Revista Pijao
Berretines de un descarado
Berretines de un descarado

Por Matías Serra Bradford

Clarín (Ar)

La invisibilidad es la forma más alta de la cortesía. Una obra sin rostro de autor le deja más margen al lector, al observador. Estos días -nació y murió un 29 de julio- se cumplen cinco años desde que Chris Marker desapareció definitivamente. Venía borrándose de mucho antes, desde que decidió fotografiar y filmar sin dejar que nadie lo hiciera con él. No debería sonar extraño que quien manipula imágenes prefiera esconder la propia; lo raro es que lo natural se transforme en leyenda. Su cara fue un misterio, con dos o tres evidencias que confirman la regla.

Marker fue bautizado Christian François Bouche-Villeneuve, en 1921, en las afueras de París, y quiso hacerle creer al mundo que había nacido en el rincón más insólito de este, Ulan Bator, Mongolia. Cineasta singularísimo, el director de La Jetée y Sans soleil se convirtió en un experto en sembrar dudas (con y sin imágenes).

Hace poco se editaron dos libros que registran una intimidad con rasgos marcados pero sin facciones. Maroussia Vossen publicó Chris Marker. El libro imposible, y lo ya sabido y lo inesperado se relevan en un perfil afectuoso. Sus estudios con Bachelard, su breve temporada como secretario de Artaud. Sus seudónimos seriales. Sus polos: la atracción por la liturgia ortodoxa rusa y por la ciencia ficción, su simpatía por Castoriadis y por La invención de Morel. Su disimulada coquetería y el modo en que lo enfurecían las faltas ortográficas. Las postales enviadas de lejos y de cerca. Su adoración por Japón y por Michaux, otro fóbico de la imagen propia, también calvo (cuando la calvicie era menos una moda que un suspiro de resignación). Sus amigos en compartimentos estancos (que es lo contrario de lo que hizo en su maridaje de cine documental y de ficción).

La otra publicación, Studio, incluye fotos del búnker del descarado Marker. En espléndido desorden desfilan estantes de VHS, cds, libros, gatos y lechuzas de todos los materiales y tamaños posibles, teclados de variada índole, un ventilador de pie y otro de mesa, monitores a diversas alturas, etc. Lechuzas y gatos tutelares operaban de fetiches auspiciosos y acaso contribuían a que se olvidara de sí mismo (pasaje imprescindible para casi toda labor). Un espacio de trabajo de alguien admirado es la puesta en escena, amoblada, abismada, de un desaforado signo de interrogación.

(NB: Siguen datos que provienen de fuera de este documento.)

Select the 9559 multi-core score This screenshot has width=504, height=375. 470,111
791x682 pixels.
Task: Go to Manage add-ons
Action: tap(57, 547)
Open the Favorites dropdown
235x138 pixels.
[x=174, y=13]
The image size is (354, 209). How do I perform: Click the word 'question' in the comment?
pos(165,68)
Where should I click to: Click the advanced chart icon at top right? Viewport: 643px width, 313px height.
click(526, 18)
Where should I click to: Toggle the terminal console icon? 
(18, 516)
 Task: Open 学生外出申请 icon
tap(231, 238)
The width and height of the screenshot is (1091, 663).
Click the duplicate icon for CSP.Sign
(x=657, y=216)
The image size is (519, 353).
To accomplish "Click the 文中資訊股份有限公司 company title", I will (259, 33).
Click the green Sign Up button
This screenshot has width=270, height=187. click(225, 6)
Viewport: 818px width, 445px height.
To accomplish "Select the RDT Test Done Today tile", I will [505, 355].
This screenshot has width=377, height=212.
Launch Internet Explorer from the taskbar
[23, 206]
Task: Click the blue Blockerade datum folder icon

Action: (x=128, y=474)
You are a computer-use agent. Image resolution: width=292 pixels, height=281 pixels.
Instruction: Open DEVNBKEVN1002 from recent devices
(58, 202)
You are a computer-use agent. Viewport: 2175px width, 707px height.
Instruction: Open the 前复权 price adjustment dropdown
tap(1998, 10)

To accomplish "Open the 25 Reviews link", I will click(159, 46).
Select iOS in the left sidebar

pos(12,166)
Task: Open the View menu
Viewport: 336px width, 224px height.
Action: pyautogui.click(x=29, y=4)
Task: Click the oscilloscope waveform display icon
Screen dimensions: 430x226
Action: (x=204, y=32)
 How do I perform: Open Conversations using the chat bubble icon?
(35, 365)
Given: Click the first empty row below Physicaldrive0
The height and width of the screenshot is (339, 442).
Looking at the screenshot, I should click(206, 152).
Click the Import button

La Jetée y Sans soleil son figurativa y literalmente películas de otro planeta (de paso: Patricio Guzmán decía que Marker hablaba castellano con acento marciano). Hace poco, Raymond Depardon convirtió una confesión en una forma noble del elogio: “Chris me decía: si llegás a tener imágenes de descarte, pasámelas. Pero estaba seguro que si se las daba con eso él iba a hacer obras maestras”.

Cuando más cerca parece que estamos de Chris Marker, más se escapa de las manos, como sucede con su obra (“lo absolutamente familiar y completamente extranjero”, dijo de Giraudoux). Le sucedía a él mismo -que se identificaba con el hijo del elefante de Kipling, por su "insaciable curiosidad"- con aquello que lo fascinaba. De modo magistral, retrató a colegas en plena tarea: Kurosawa, Tarkovski, Medvedkine. En este sentido, apuntó algo revelador: “Los poetas están hechos para crear esos momentos, momentos para tomar prestada una fuerza que no es nuestra”. No por nada decía que uno se expresa mejor por medio de textos de otros. Sería eso lo que perseguía en ojos de pasajeros fotografiados en un subterráneo o en una cara reverenciada. Ojos y cara son casi lo mismo: se complementan o se anulan. Todo en Marker está lo menos firmado posible.